His answer: ‘I did not give transformation so much thought really.’
And earlier, to a similar question, worded slightly differently, he said, ‘I am here for myself. If I don’t fit into the transformation process, there is nothing I can do about it.’
After those answers, neither his two LLM degrees nor his two doctorates in law, could help his cause. But it got worse.
If appointed, he would be replacing a black woman. So how would his appointment improve transformation, he was asked again. If he were appointed, he said, ‘I am just a judge’. Given what a judge does ‘colour doesn’t matter at all.’
‘The mere fact that (his predecessor had been a black judge) doesn’t change that.’ But the building blocks of the country were ‘about colour and racism’, said a commissioner. ‘So how can you say that colour doesn’t matter?’
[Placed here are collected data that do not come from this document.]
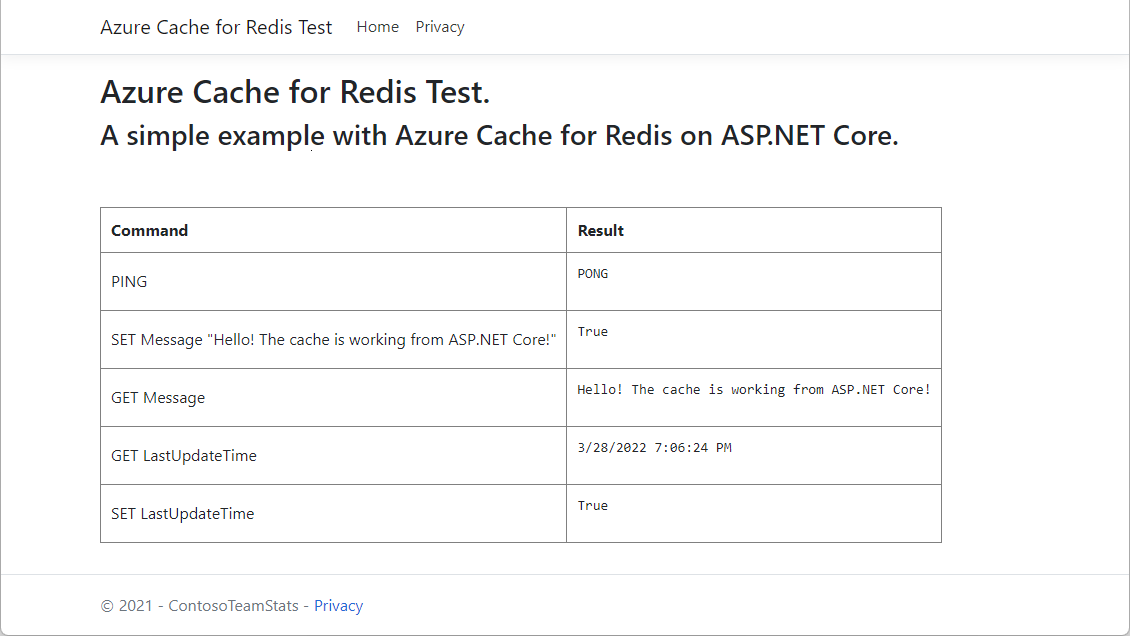Select the Result column header

[600, 230]
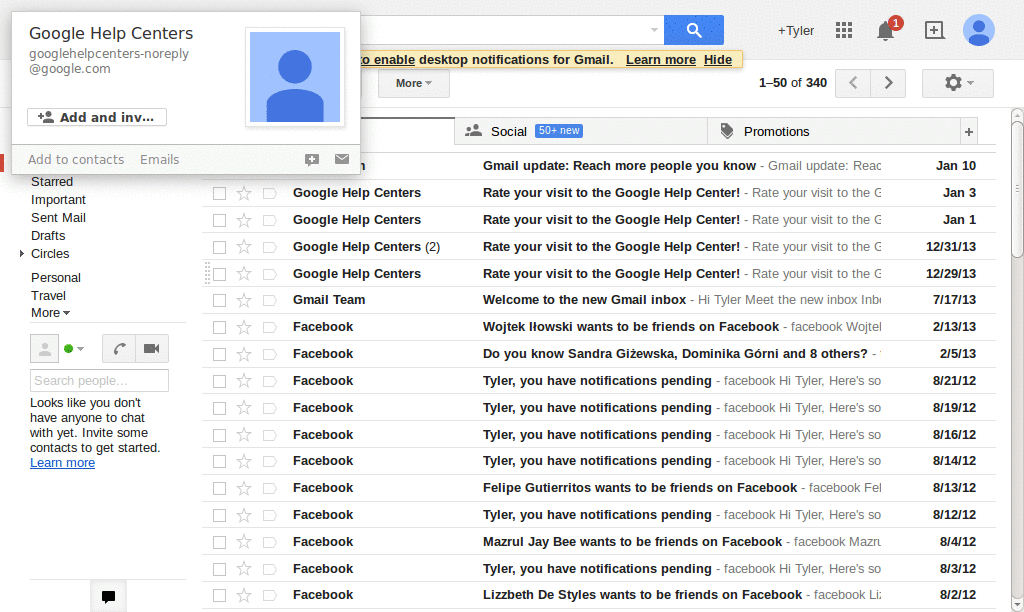
Task: Expand Circles in the left sidebar
Action: click(22, 253)
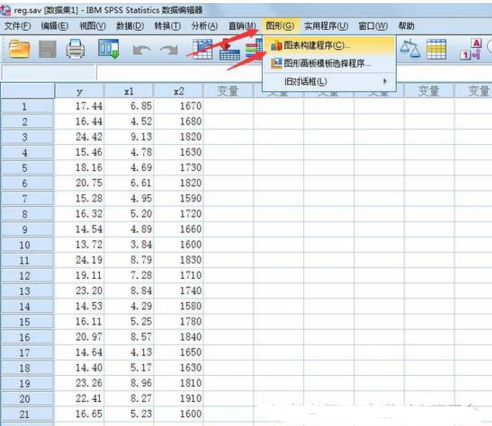Click the Undo arrow icon
492x426 pixels.
click(x=142, y=50)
All judges had to do was apply the law, he replied.
It was the kind of interview one might have winced at in the first few years of the new dispensation, but so many years after the JSC was established and made its transformation mandate clear, it was simply incomprehensible that a judge could appear at the commission and give such answers.
Most judges, used to arguing even hopeless cases in their former life as legal practitioners, should be able to advance some grounds for what they could contribute to transformation. Perhaps they had contributed to the ‘transfer of skills’ while at the Bar; perhaps they had had black pupils or had made a point of sharing work with black colleagues. Perhaps, since appointment to the bench, they had become involved in a scheme to identify talented black practitioners or law students and mentor them. Even a white male judge should be able to show that in some way he has tried to help transform the bench from the gender and colour exclusiveness of the past.
But to say that one has not given transformation ‘much thought’ suggests that one is living in another country. As EFF leader Julius Malema, put it, ‘transformation ought to be part of your DNA’.
And not just transformation of the colour and gender of the bench either. Commissioners put it to him that transformation also impacts on a court’s jurisprudence – a swipe at the judge’s decision in the case of a five year old boy who drowned when he fell into a pit lavatory at his school. The decision has been much criticised as a legally inadequate response to the complex human rights violations implicit in the child’s horrific death.
In the dying moments of what became, for everyone involved, a distressing interview, the judge was asked what he would want to fix first were he to get the job. Turned out that Judge Muller had his eye on the backlog of outstanding criminal cases – and the water crisis in the court building.
Judge Gerrit Muller was not recommended for appointment.
April 2016 JSC Interview
April 2016 Interview Synopsis
Muller was quizzed on his professional history – both while acting as a high court judge, and while working as a silk. He has argued five reported cases at the Supreme Court of Appeal and a further five at the Constitutional Court, including one involving Frank Nabolisa, the drug dealer convicted of trafficking cocaine with Sheryl Cwele, the former wife of intelligence minister, Siyabonga Cwele.
On his commitment to transformation, Muller said that he used black juniors regularly, including in matters which he had argued at the Constitutional Court. He said his appointment to the Limpopo high court — as a white male — would ensure representivity on that Bench.